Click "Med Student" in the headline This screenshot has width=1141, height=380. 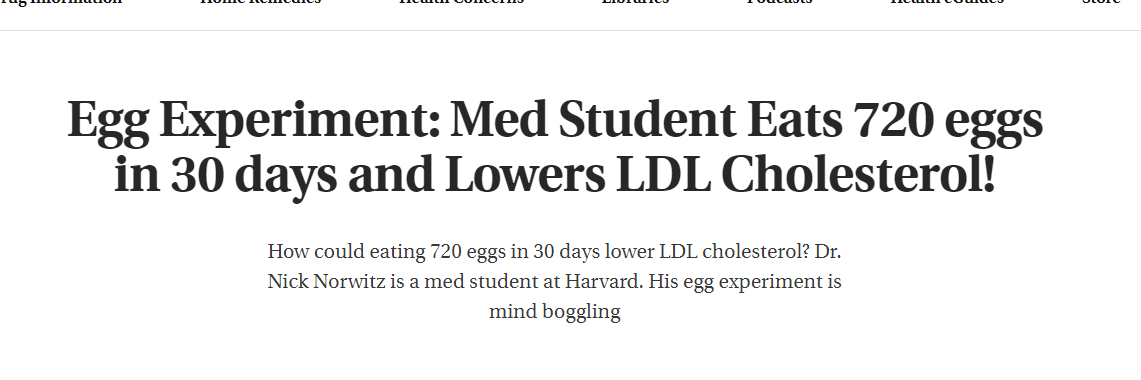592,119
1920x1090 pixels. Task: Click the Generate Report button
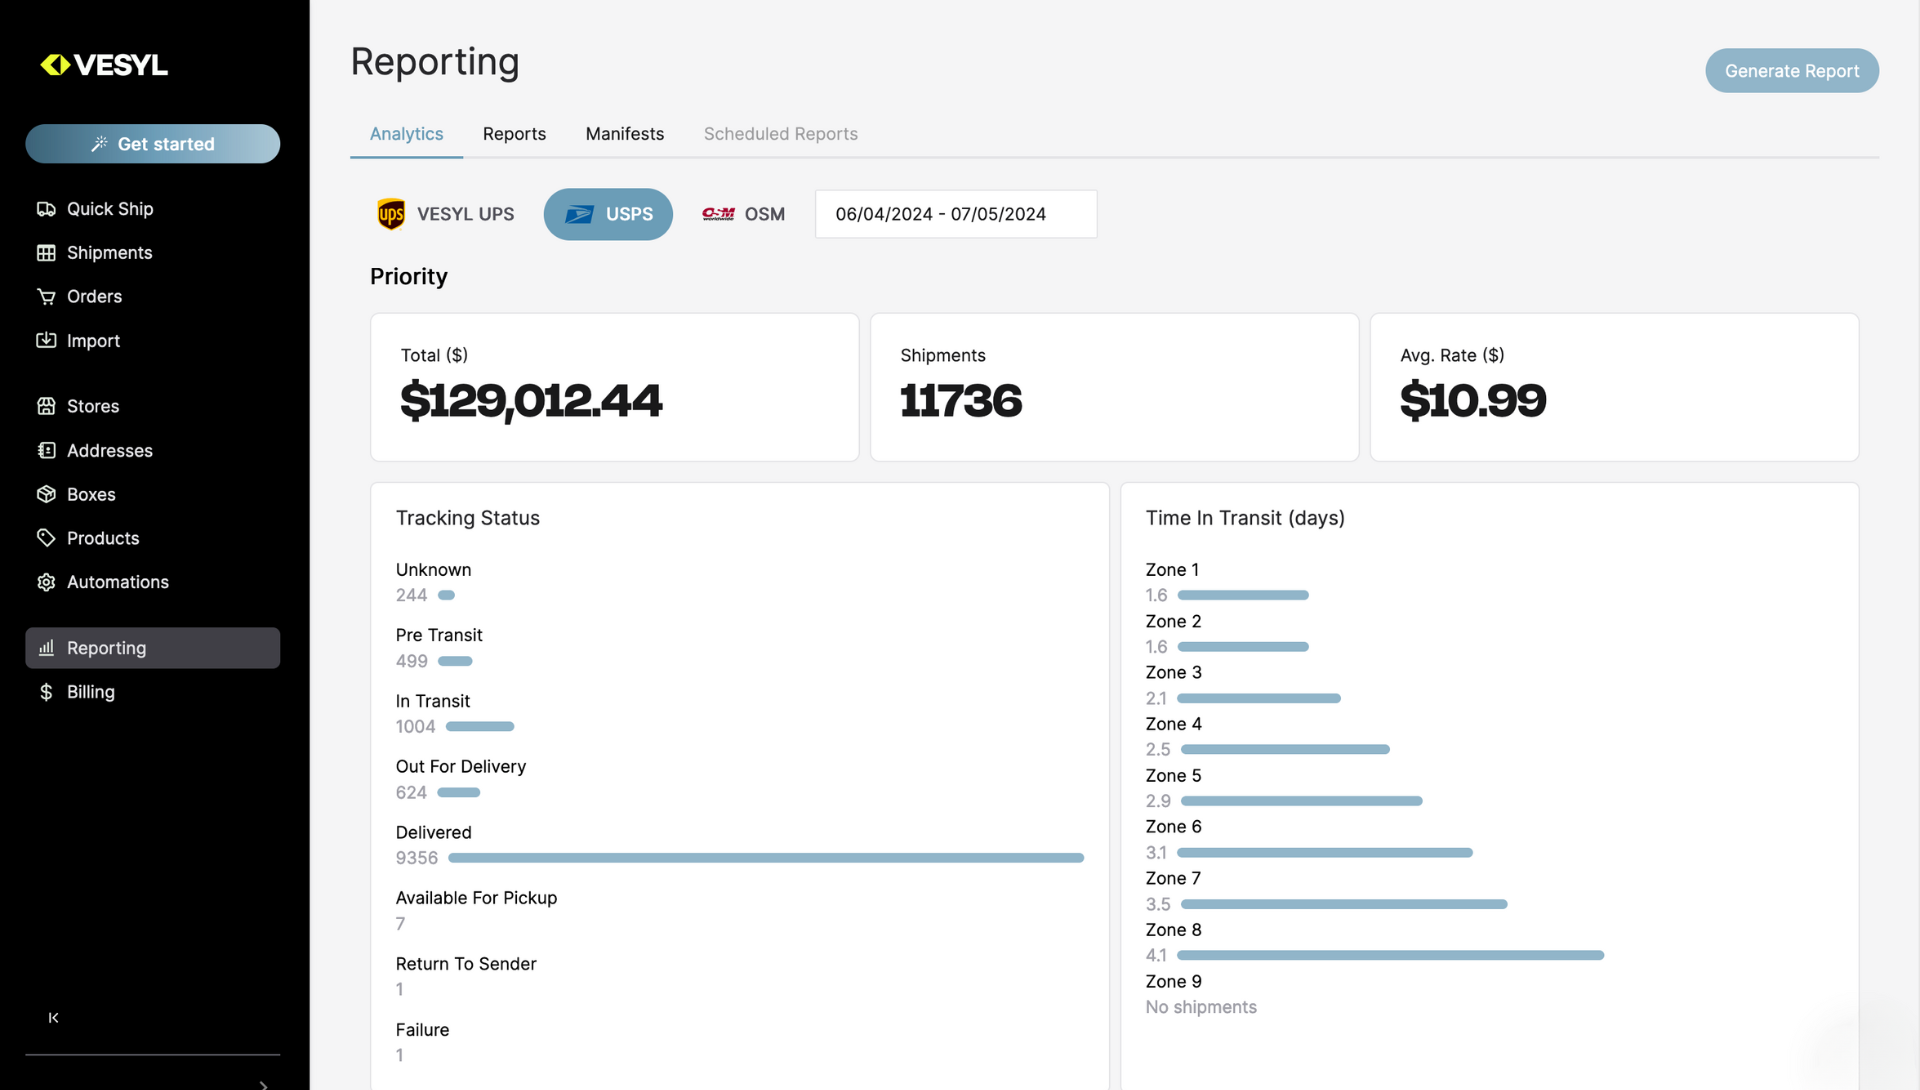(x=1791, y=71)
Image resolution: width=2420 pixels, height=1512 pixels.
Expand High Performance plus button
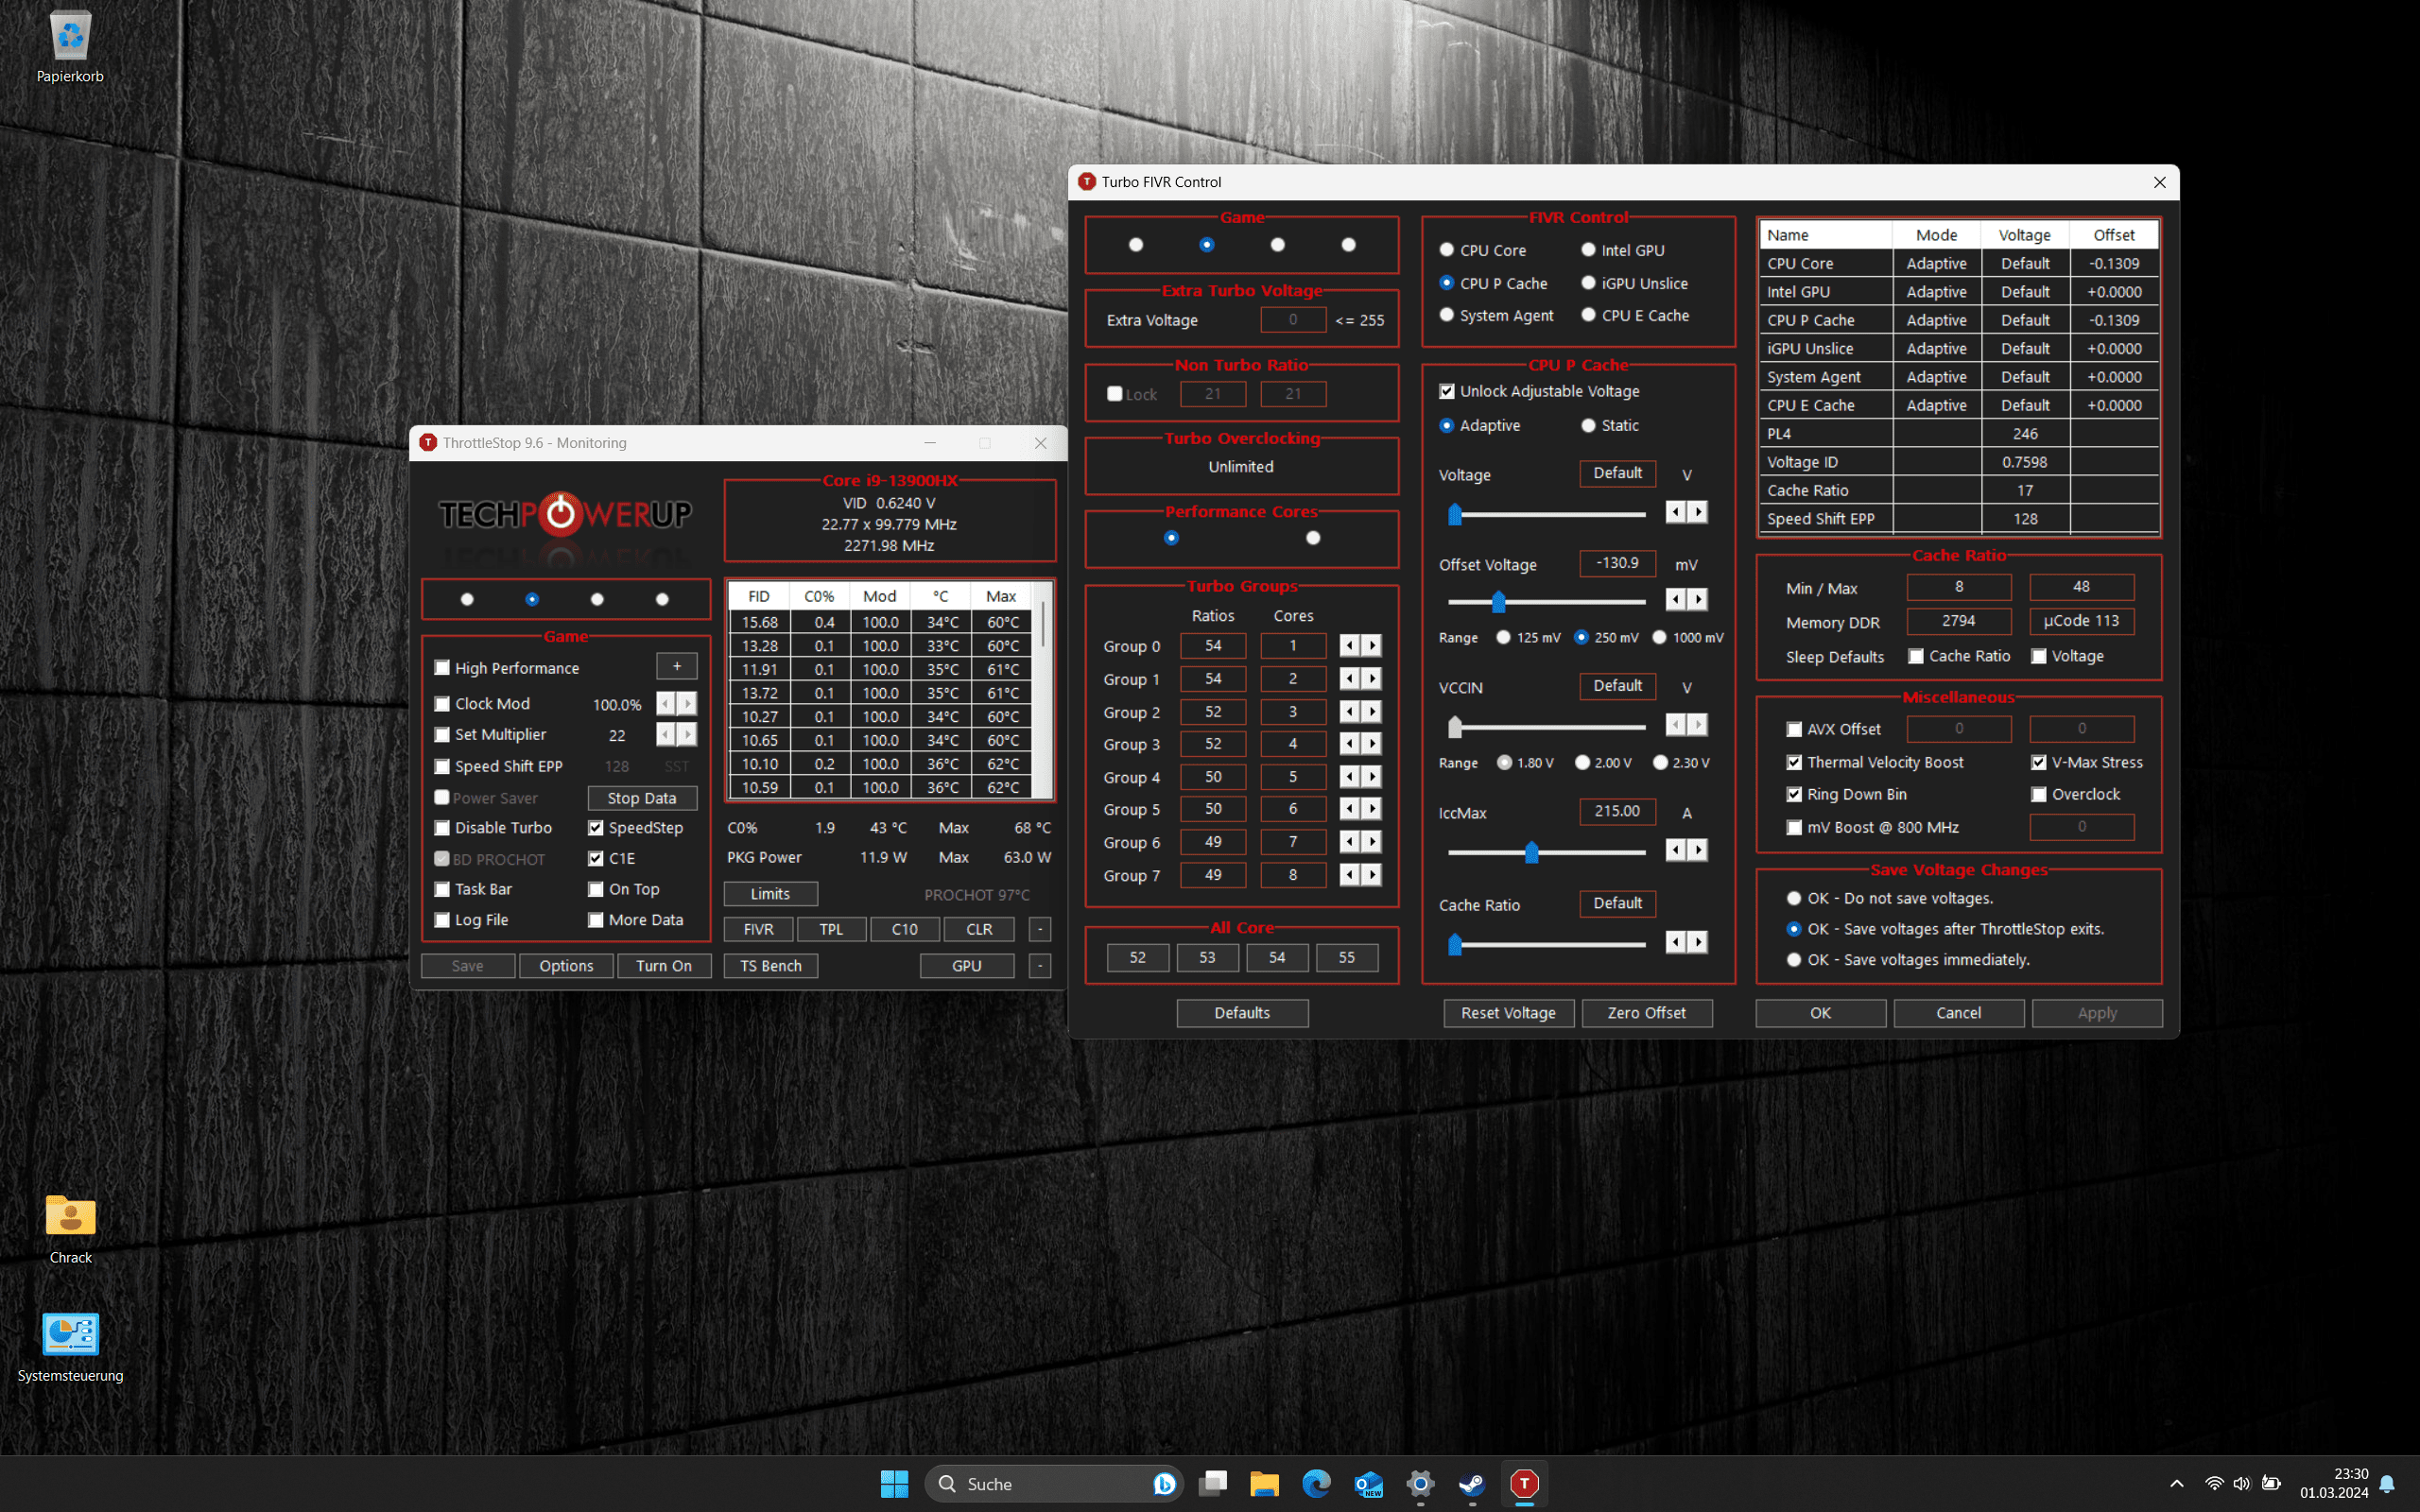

● ● ● ● ● ● ●

__O que fazer__.
Converta em uma lista JSON de strings o trecho que vai da linha que contém "Image resolution: width=2420" até o fim do material, com uma string para cada linha e sem as linhas em branco. Deixe as imagens fora da resposta.

__Resposta abaixo__.
[
  "Image resolution: width=2420 pixels, height=1512 pixels.",
  "Expand High Performance plus button"
]